Доутри все свое свободное время проводил с сидящим взаперти Майклом, который скоро отучился скулить и лаять. В эти часы дружеской беседы Майкл приобрел много познаний. Доутри убедился в том, что такие простые понятия, как «да», «нет», «встань» и «ложись», Майклу уже известны, и он расширил эти понятия, например: «ступай на койку и ложись там», «ступай под койку», «принеси один башмак» и «принеси два башмака». Без всякого труда Майкл выучился кувыркаться, «молиться», «умирать», сидеть с трубкой, в шляпе и не только стоять, но и ходить на задних лапах.

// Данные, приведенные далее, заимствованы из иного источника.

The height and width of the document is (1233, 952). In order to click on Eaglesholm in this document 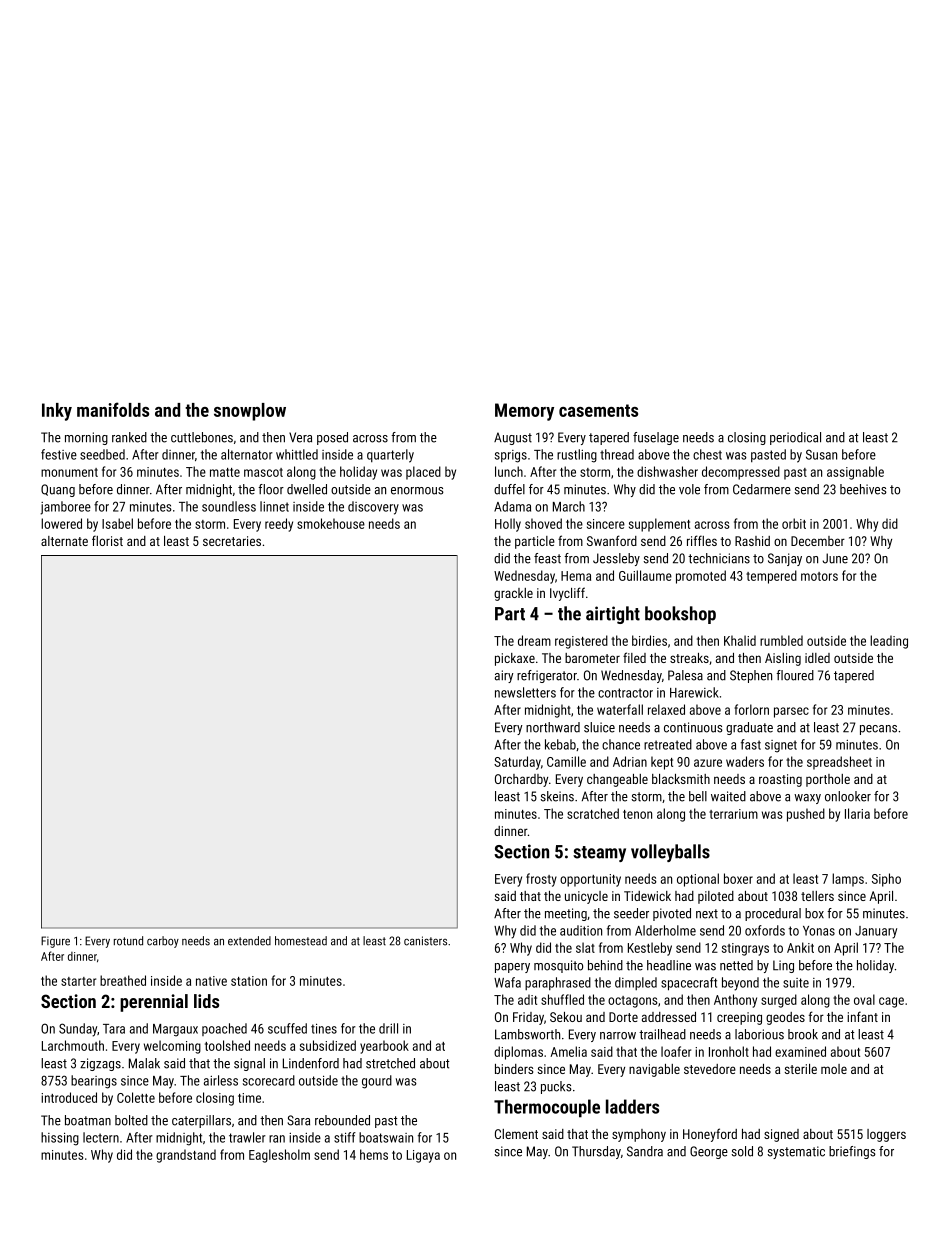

Затем пришел черед трюка «нельзя и можно». Доутри со словом «нельзя» клал на угол койки, вровень с носом Майкла, соблазнительный кусок раздражающе пахнувшего мяса или сыра, и Майкл не дотрагивался до него, пока не раздавалось вожделенное «можно». Доутри, не освободив его от «нельзя», мог уходить из каюты на срок до шести часов, и по возвращении находил нетронутым кусок мяса, а Майкла спящим в углу койки, на отведенном ему месте. Однажды, когда баталер вышел из каюты, а нос Майкла находился на расстоянии дюйма от запретного куска, Квэк в шутку потянулся за ним, но Майкл быстро схватил его руку зубами.

Но все эти трюки, так охотно проделываемые им для баталера, Майкл ни за что бы не повторил для Квэка, несмотря на то что в Квэке не было ни зла, ни недоброжелательства. Дело в том, что Майклу, с первого проблеска сознания, внушали разницу между белыми и чернокожими.

Чернокожие были всегда слугами белых — так он, во всяком случае, запомнил, и всегда чернокожие возбуждали недоверие, считались способными на любое злодеяние и требовали тщательного надзора. Долгом собаки было служить своему белому богу, не спуская внимательных глаз со всех чернокожих.

Майкл разрешал Квэку следить за его пищей и питьем и оказывать ему другие услуги, вначале во время своего отсутствия, а затем и в любое время. Он понял, не раздумывая много над этим, что все, что Квэк для него делал, и все, что Квэк ему давал есть, исходило не от него, а от их общего господина.

Квэк не завидовал Майклу и сам старался услужить ему, чтобы доставить удовольствие господину, который спас его от разъяренных собственников свиньи в тот страшный день на острове Короля Вильгельма, — и он заботился о Майкле ради господина. Видя любовь господина, Квэк сам полюбил Майкла — так же, как любил все принадлежащее баталеру, — безразлично, было ли это платье и сапоги, которые он ему чистил, или шесть бутылок пива, которые он для него ежедневно замораживал на льду.

По правде говоря, душа Квэка была душой раба, а Майкл был прирожденным аристократом. Он из любви мог служить баталеру, но чувствовал себя выше чернокожего. Квэк был рабом по природе, а в природе Майкла рабского было не многим больше, чем в североамериканских индейцах, которых тщетно пытались обратить в рабство на плантациях Кубы. Это нельзя было поставить Квэку в вину или Майклу в заслугу. Наследственность Майкла, годами строго контролируемая людьми, слагалась из храбрости и верности. Храбрость и верность неизменно приводят к гордости, а гордость не может существовать без чести, как честь без сознания собственного достоинства.